Anthem's subsidiary plans have been sued in multiple states for systematically underpaying out-of-network claims using a database the New York Attorney General found artificially deflated reasonable charges. Their prior authorization requirements for emergency care have drawn particular ire from emergency physicians and patient advocacy organizations.

A 2023 investigation found Cigna medical directors denied over 300,000 claims in a two-month period, spending an average of 1.2 seconds per case review. The company's PXDX system flagged claims for automatic denial without individual patient records being opened, prompting a California Department of Insurance probe and congressional scrutiny.

Centene's Ambetter marketplace plans attracted members with low premiums but narrow provider networks that left rural enrollees driving hours for in-network care. Multiple state lawsuits alleged Centene overcharged Medicaid and pharmacy benefit programs by hundreds of millions of dollars, resulting in settlements exceeding $1.2 billion across a dozen states.
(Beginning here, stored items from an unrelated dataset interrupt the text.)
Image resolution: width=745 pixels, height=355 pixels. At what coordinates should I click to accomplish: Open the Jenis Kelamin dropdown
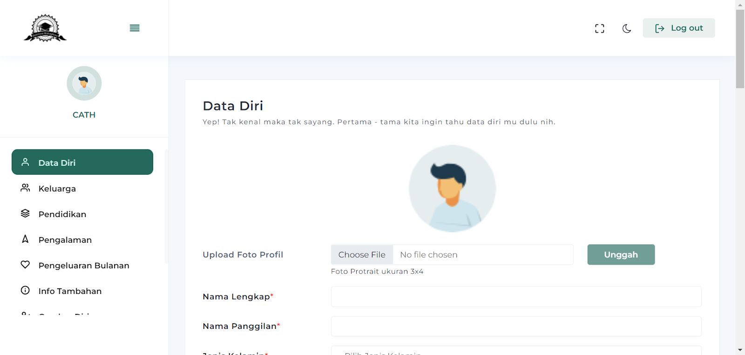click(516, 351)
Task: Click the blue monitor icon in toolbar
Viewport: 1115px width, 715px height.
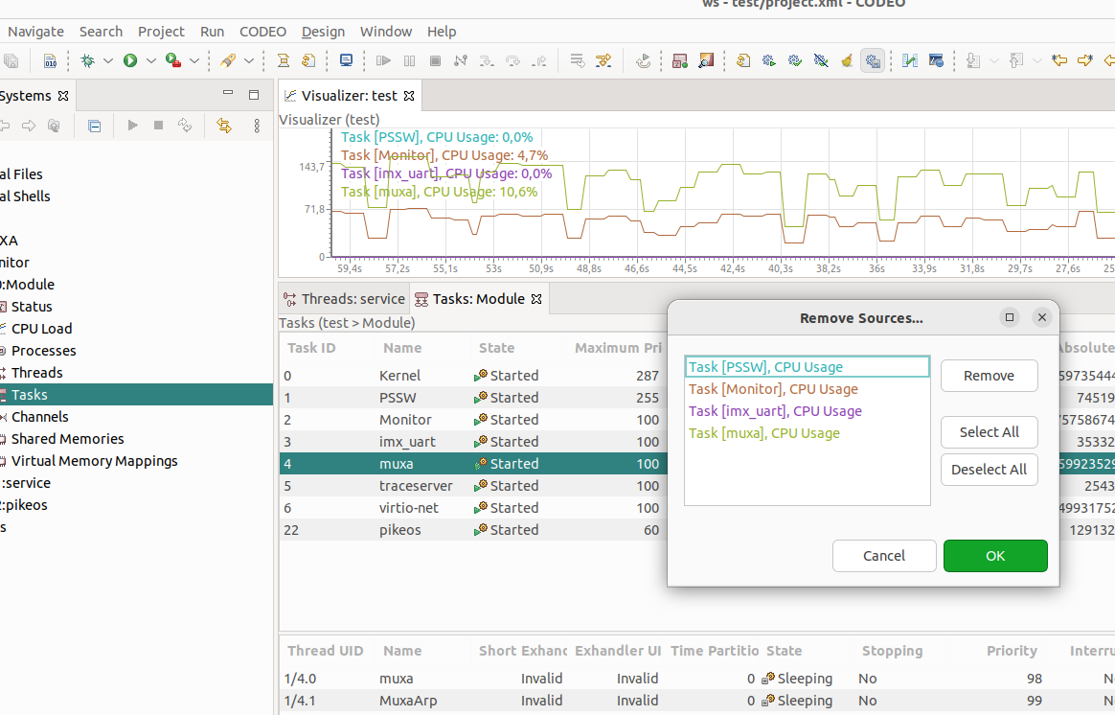Action: (x=346, y=60)

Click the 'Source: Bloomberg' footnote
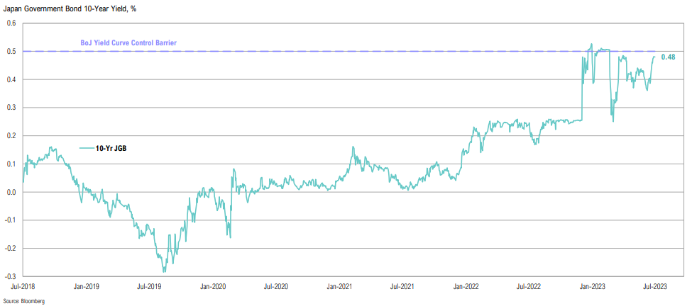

Specializing in Medicaid managed care, Molina has faced criticism for provider network adequacy failures that left vulnerable low-income populations without timely access to specialists. CMS audit findings cited Molina for failing to process claims within required timeframes in multiple states and for inadequate mental health parity compliance.
Following its acquisition by CVS Health, Aetna faced allegations of steering patients toward CVS pharmacies and MinuteClinics while restricting competitor access. A former medical director testified in a California lawsuit that Aetna's policy was to deny claims without reviewing patient medical records, relying solely on diagnosis codes.

Humana's Medicare Advantage plans have been flagged by CMS for aggressive upcoding practices that inflate patient risk scores to extract higher government payments. A Department of Justice investigation alleged Humana submitted inflated diagnoses for thousands of patients, and their complex prior authorization requirements for senior care have drawn bipartisan congressional criticism.

This startup insurer rapidly expanded into ACA marketplace plans without adequate infrastructure, leaving policyholders stranded when providers refused to accept their coverage due to unpaid claims. Bright Health exited most markets by 2024 after losing billions, and state regulators in multiple jurisdictions cited the company for failing to maintain required financial reserves.

Friday Health Plans entered state exchanges with attractively low premiums that proved financially unsustainable. The company was placed into receivership in multiple states after failing to pay providers, leaving tens of thousands of members scrambling for new coverage mid-year and providers absorbing millions in unpaid claims.

Despite sleek branding and tech-forward marketing, Oscar Health has struggled with profitability and narrow networks. Consumer complaints cite difficulty finding in-network specialists, surprise out-of-network billing despite using Oscar's own provider search tool, and customer service representatives who lack authority to resolve complex claims disputes.